*Complete o seguinte*.
A) Responda com base na entrevista:
(i) De qual empresa Luiz Fernando Figueiredo é sócio?
(ii) Segundo ele, acima de que percentual crescerá a economia brasileira no ano que vem?
(iii) Que teto para a inflação de 2013 manteria a Selic inalterada no próximo ano, na avaliação dele?
B) Reescreva todo o trecho da entrevista que vai desde "Para Figueiredo, a" até "Valor: Por quê?", substituindo "Europa" por "zona do euro".
C) Enumere os componentes do tripé de política econômica mencionados na entrevista.

*Bloco de texto*.
========

Ele elogia a política de desonerações tributárias e não vê nenhum problema na redução do superávit primário dos atuais 3,1% para 2,4% do PIB.
Cristiano Romero e Claudia Safatle
O economista Luiz Fernando Figueiredo, sócio da Mauá Sekular Investimentos, acredita que o governo já pode reduzir o superávit primário das contas públicas, desde que faça isso para diminuir a carga tributária. Ele elogia a política de desonerações tributárias e não vê nenhum problema na redução do superávit primário dos atuais 3,1% para 2,4% do PIB.
“O efeito sobre produtividade é grande. O que não dá é reduzir o superávit primário para aumentar gasto corrente. Seria dar um tiro no pé”, disse Figueiredo nesta entrevista ao Valor. “Fazer um superávit menor, reduzindo a carga tributária, é um avanço enorme.”
Um dos interlocutores do Banco Central (BC) no mercado, Figueiredo acha que, se a inflação de 2013 não ultrapassar 5,5%, o BC não aumentará a taxa Selic no próximo ano. Por outro lado, o Comitê de Política Monetária, em sua opinião, já encerrou o ciclo de alívio monetário. Novos estímulos, acredita, virão por meio de liberação dos depósitos compulsórios.
Para Figueiredo, a economia brasileira já está em forte recuperação neste trimestre e crescerá acima de 4% no ano que vem. Ele defende a flexibilização do tripé de política econômica (câmbio flutuante, metas para inflação e disciplina fiscal) posto em prática pelo governo Dilma. “O que o BC está fazendo não é abandonar o modelo. Ele está operando o mesmo modelo de uma maneira mais flexível porque o mundo está absolutamente complicado.” A seguir, os principais trechos da entrevista.
Valor: Como o senhor analisa as mudanças ocorridas no cenário internacional nos últimos dias?
Luiz Fernando Figueiredo: Na Europa, há neste momento um risco menor de descontinuidade, principalmente no curto prazo. O custo de captação dos países caiu muito, ajudando o próprio Banco Central Europeu (BCE) na condução da política monetária.
Valor: Por quê?
Figueiredo: Porque tornou a política monetária mais eficiente. O alívio financeiro dado pela Europa é temporário porque os países continuam tendo uma relação dívida/PIB que, pelo menos por enquanto, mesmo com as medidas de aperto, segue em expansão. Portanto, ainda tem muita coisa para ser feita lá.
Valor: O quê?

========

*Material fornecido*.
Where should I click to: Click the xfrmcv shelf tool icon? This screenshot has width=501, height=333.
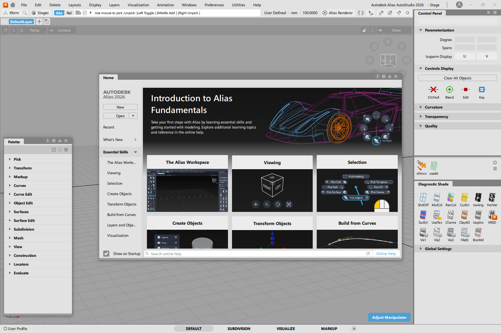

========

*Respostas esperadas*.
A)
(i) Da Mauá Sekular Investimentos.
(ii) Acima de 4%.
(iii) 5,5%.

B)
Para Figueiredo, a economia brasileira já está em forte recuperação neste trimestre e crescerá acima de 4% no ano que vem. Ele defende a flexibilização do tripé de política econômica (câmbio flutuante, metas para inflação e disciplina fiscal) posto em prática pelo governo Dilma. “O que o BC está fazendo não é abandonar o modelo. Ele está operando o mesmo modelo de uma maneira mais flexível porque o mundo está absolutamente complicado.” A seguir, os principais trechos da entrevista.
Valor: Como o senhor analisa as mudanças ocorridas no cenário internacional nos últimos dias?
Luiz Fernando Figueiredo: Na zona do euro, há neste momento um risco menor de descontinuidade, principalmente no curto prazo. O custo de captação dos países caiu muito, ajudando o próprio Banco Central Europeu (BCE) na condução da política monetária.
Valor: Por quê?

C) Câmbio flutuante, metas para inflação e disciplina fiscal.